WORK REQUIRED >>
Scan the entries below, and for each line that includes the word "from", make a copy.

DATA SHOWN >>
--- START ---
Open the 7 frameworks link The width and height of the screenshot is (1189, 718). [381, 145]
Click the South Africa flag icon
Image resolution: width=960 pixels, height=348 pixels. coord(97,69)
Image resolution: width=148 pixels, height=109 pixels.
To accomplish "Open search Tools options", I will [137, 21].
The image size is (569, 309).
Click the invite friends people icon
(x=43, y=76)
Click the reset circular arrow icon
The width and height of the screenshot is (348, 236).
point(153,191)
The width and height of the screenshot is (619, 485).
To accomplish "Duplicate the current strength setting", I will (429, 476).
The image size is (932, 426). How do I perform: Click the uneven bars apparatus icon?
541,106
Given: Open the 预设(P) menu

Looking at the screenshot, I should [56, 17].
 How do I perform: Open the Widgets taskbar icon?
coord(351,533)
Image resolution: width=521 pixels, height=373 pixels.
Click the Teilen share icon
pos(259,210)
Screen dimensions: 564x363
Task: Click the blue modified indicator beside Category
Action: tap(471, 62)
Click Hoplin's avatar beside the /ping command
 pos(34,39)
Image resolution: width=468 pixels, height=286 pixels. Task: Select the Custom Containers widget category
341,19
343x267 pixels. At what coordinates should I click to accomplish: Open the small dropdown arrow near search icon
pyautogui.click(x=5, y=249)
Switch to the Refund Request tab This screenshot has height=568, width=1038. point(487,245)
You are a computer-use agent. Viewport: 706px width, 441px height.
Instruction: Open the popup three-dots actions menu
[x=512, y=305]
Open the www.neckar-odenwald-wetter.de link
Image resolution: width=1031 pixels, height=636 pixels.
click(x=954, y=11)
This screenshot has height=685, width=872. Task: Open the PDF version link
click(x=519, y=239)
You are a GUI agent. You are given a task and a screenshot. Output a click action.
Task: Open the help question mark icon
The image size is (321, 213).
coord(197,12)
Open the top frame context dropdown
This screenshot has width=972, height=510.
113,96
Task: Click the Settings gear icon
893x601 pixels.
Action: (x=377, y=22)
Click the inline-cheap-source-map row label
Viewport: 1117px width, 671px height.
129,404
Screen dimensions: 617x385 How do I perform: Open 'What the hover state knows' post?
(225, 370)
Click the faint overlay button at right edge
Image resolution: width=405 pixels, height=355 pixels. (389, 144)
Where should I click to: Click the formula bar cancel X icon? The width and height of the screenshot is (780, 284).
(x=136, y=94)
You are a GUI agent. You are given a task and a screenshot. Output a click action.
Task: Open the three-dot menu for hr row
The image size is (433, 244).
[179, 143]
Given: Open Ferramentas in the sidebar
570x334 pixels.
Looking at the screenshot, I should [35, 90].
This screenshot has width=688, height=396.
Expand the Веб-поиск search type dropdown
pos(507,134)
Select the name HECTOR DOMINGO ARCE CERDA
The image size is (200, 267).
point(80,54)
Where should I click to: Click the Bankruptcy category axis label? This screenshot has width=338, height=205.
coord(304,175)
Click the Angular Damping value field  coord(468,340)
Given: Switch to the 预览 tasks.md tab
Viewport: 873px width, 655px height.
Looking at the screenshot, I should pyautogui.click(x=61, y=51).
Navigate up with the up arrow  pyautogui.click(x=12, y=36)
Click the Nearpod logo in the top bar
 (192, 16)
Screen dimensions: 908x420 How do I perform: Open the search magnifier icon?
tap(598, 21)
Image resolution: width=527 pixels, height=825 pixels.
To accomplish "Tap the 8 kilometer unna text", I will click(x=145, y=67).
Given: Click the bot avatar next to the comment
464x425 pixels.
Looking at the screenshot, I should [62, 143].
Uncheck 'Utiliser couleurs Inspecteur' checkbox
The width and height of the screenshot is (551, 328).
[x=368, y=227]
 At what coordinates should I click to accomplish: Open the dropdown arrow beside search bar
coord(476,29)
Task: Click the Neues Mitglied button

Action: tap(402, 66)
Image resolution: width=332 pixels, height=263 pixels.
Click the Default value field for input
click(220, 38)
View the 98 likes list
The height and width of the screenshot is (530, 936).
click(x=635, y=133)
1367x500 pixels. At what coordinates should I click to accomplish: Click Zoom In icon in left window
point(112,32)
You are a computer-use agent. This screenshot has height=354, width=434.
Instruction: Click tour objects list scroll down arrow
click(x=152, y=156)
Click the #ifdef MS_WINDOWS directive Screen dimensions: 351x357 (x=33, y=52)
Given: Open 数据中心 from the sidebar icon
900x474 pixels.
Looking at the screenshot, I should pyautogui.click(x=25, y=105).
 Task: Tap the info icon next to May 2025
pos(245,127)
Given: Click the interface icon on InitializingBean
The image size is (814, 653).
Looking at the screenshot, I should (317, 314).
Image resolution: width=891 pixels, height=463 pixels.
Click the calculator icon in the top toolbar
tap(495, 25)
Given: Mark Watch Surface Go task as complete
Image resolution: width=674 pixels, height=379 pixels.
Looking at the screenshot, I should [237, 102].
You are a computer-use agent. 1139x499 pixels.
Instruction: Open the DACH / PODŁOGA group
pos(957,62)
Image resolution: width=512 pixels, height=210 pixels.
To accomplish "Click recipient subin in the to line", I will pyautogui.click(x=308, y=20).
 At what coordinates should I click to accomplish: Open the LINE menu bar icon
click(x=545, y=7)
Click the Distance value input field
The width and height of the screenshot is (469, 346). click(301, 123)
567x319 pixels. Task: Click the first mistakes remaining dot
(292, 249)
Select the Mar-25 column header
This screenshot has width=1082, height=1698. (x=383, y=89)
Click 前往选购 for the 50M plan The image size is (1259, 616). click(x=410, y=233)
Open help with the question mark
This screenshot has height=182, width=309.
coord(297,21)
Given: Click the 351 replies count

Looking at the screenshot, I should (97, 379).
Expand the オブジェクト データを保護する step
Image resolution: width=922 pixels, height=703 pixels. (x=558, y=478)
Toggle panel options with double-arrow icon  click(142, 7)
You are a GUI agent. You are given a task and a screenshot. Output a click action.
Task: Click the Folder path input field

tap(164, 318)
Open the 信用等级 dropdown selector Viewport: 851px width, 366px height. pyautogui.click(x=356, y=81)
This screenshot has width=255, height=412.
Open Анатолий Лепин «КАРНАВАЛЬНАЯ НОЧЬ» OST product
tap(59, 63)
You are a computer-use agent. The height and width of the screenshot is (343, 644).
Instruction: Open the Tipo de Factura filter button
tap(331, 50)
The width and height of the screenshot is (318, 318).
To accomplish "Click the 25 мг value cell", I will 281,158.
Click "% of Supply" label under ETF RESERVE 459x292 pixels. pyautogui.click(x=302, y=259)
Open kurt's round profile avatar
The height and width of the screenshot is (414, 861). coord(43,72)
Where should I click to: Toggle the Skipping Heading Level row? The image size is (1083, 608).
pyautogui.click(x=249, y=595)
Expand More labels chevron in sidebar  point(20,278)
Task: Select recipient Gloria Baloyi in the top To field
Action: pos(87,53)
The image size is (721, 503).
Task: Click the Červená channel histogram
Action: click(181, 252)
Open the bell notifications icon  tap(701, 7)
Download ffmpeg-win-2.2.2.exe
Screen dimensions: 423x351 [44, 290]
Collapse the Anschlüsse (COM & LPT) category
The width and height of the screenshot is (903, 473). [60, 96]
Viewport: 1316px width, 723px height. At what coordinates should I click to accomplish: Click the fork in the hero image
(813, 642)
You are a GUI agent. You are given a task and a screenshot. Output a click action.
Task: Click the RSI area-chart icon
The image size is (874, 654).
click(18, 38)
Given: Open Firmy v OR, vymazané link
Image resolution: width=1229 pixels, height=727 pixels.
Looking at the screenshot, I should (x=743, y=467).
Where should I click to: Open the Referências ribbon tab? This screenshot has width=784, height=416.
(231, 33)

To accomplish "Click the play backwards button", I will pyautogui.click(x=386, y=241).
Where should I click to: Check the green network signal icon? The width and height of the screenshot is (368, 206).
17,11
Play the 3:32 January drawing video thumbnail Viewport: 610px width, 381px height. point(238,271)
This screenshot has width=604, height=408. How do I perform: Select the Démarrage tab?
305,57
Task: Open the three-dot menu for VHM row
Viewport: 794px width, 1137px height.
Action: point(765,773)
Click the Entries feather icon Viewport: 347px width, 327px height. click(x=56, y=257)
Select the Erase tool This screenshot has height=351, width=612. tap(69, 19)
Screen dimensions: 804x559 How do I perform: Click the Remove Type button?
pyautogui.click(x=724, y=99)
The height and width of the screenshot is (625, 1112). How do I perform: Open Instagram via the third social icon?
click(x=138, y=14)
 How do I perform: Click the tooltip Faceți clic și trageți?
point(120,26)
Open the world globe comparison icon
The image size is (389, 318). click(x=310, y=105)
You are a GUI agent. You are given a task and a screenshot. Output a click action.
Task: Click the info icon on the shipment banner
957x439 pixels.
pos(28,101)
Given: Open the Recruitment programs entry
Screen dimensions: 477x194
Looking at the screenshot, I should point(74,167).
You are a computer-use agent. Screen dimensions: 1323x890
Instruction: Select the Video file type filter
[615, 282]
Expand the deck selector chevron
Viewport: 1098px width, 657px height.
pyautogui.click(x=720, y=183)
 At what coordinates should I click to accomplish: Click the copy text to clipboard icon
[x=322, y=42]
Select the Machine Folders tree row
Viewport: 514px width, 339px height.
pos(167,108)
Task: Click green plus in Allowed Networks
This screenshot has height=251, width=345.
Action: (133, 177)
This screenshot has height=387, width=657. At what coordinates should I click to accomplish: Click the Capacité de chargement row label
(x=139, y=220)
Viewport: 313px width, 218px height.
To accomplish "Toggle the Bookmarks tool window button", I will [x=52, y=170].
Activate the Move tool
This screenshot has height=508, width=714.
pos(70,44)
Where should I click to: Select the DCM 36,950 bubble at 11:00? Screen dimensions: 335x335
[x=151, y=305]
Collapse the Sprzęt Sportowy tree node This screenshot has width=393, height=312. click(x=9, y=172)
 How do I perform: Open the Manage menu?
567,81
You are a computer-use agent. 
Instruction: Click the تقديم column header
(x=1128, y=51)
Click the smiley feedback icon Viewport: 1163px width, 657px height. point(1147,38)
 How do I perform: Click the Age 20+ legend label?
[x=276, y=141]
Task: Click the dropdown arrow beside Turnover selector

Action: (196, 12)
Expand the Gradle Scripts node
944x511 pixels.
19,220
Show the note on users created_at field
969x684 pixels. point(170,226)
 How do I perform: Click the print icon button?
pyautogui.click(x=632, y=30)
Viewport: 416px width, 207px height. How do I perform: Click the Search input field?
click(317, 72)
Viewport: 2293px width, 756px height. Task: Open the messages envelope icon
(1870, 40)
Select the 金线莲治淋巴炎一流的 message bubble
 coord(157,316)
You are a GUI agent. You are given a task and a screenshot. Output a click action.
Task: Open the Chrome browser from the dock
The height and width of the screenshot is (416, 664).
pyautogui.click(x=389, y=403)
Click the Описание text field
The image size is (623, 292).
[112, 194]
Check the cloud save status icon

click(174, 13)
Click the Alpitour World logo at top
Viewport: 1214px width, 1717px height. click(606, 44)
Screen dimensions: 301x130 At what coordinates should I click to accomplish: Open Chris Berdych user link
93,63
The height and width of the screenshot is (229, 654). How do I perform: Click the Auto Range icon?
--- END ---
ANSWER TO THIS PROBLEM >>
Given: Open 数据中心 from the sidebar icon
Task: Open the Chrome browser from the dock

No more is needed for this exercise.